うさだ氏が指摘していない、私がコミュニケーション能力として求められる性質の残り半分として考えるのは、前段で述べた腹芸を交えて相手の言動ひいては議論の着地点を誘導する能力の裏返し、すなわち相手の主張を自論に反映させる能力である。それは水掛け論となることを回避し、相互に承服可能な妥結を導く議論や、コラボレーションによって互いのアイデアを鍛え高めていくことを目的とする議論を行うときに、それを建設的なものとするために必ず要求される能力である。お互いに相手の主張をただ受け入れられないと全否定すれば、空転して何一つ進まず議論の体をなさない。争点の解決に寄与しないばかりか貴重な時間をいたづらに浪費するという点で解決が必要な問題については害悪ですらある*4。彼我の主張にはどの点で同意可能でどの点で溝があるのか、その点での折衷案はあり得ないのかもしくは双方の極論よりも悪しき結果をもたらすのか、妥結できない点を除いて部分的に先に進行できる点はないのか。優先すべき事柄の順序を踏まえ、自らの主張を相手の意見を考慮して再構築する創造性、相手が受け入れられない点を引き出して言質を取った上で、じゃあこれならお互い文句はないだろう、というところに引き込む機転もまた、コミュニケーション能力として重要なものだ。何が優先されるべき価値か考慮せず、相手の指摘から学ぶ可能性を排除し、解決スピードが重要な問題に関して合意不可能な最善の策は合意可能な次善の策に劣ることを理解せず、建設的議論を通じて妥結を探る試行錯誤を弱腰だの姿勢が定まらないだの言う者は所詮学者・批評家であって実務において畢竟役に立たない。ついでにいうと与党どころか野党としても役に立たず悪影響しかもたらさない。

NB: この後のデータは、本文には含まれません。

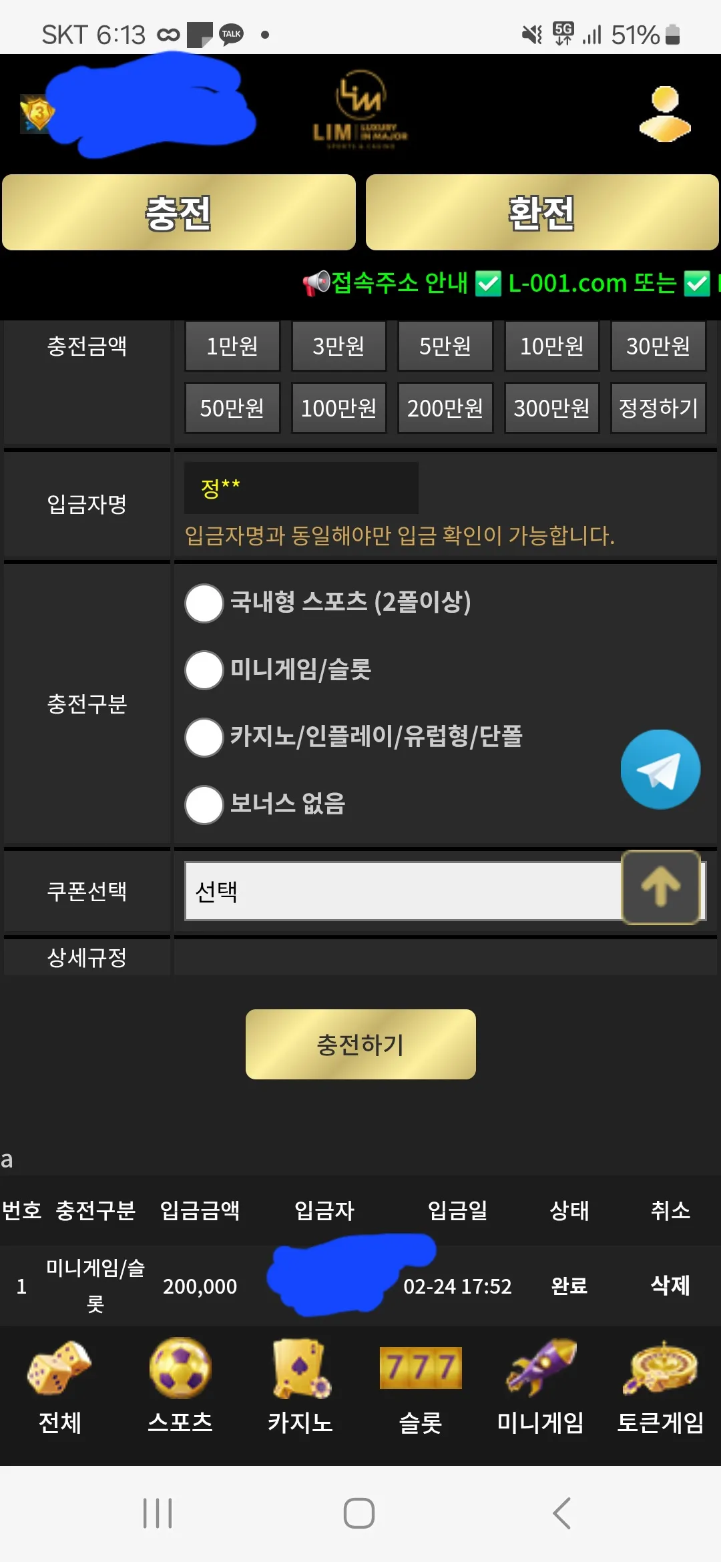Choose the 10만원 amount button
The width and height of the screenshot is (721, 1562).
coord(551,346)
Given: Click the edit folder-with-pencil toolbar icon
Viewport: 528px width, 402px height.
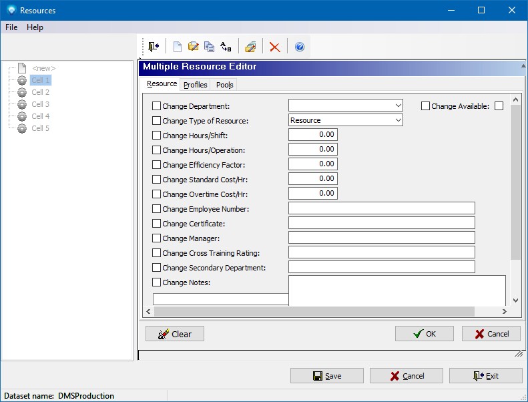Looking at the screenshot, I should [194, 47].
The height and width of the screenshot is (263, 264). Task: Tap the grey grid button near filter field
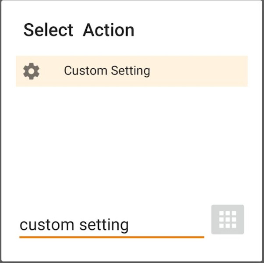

以上、二つ。どちらも自らの利害に関する冷徹な優先順位付けを前提として、1.相手の思考・主張を誘導する腹芸の能力、2.相手の思考・主張を考慮して自論を再構築する能力、これらを総じてコミュニケーション能力と呼ぶのだと考える。特に後者について、モノローグに偏りがちな日本人の多くは認識が乏しいように感じる。


以下、脚注補足。

*1:たとえば、家族間コミュニケーションにおいて腹芸なんぞは必ずしも重要な能力ではなかろう。

*2:空気を読めとはよく聞く文句であるけども、大切なのは空気を読んだ上で従うべきか無視するべきか判断する能力であろう。空気を読まない者は何かと批判されがちだが、そもそも空気を読めという主張は、事実として暗黙のコミュニケーションに頼って明確なメッセージを言葉として発していないという論理的弱点を持っている。だから事後に批判はできても、空気を読まない行為を論理的裏づけと共にその場で処断することは出来ない。もっと言えば空気を読めという主張には、そういう自らが口を開き発言に責任を持つことを避けながら、他人を意図通り動かそうという本質的な甘えがある。KY能力を求める人を忌避するかどもあるようだが、むしろそういった人たちというのは主張の弱い利用し易い存在であって、敵ではなくカモである。面と向かって異論をぶつけてこない、こちらを実効的に断罪もできない相手は敵たりえないではないか。空気を読む人々がマジョリティである世の中というのは、空気を読む人間にとっても、読んだ上で無視する人間にとっても、好都合である。

*3:腹芸というと虚虚実実な二枚舌や不誠実な印象を与えがちな言葉かも知れないが、ウソは露顕した場合に持論の論理性という点で回復不可能な決定的ダメージを与えることが多く、絶対にバレない自信もしくはウソであるという証明の不可能性が担保されない限り基本的に避けるべきだ。信頼を勝ち得ることは相手から妥協を引き出したい場合や後々の関係継続性という観点で重要なアドバンテージであって、虚言を弄して到達可能な目的はたかが知れている。しかし、一応言っておくが、ウソであるという証明が不可能もしくは証明に要するコストがゲインに見合わないウソというのは、決して少なくない。

*4:解決が求められる問題において、彼我の主張が乖離する場合は妥協が必要となってくる。しかし、世の中には未解決のままグレーであれば十分、相手の主張を受け入れさえしなければそれで良い係争案件がごまんと存在する(竹島領有問題等、ただし尖閣はそうではない)。その場合には、意図的に水掛け論に終始するのもまた巧みなコミュニケーションというものではないか。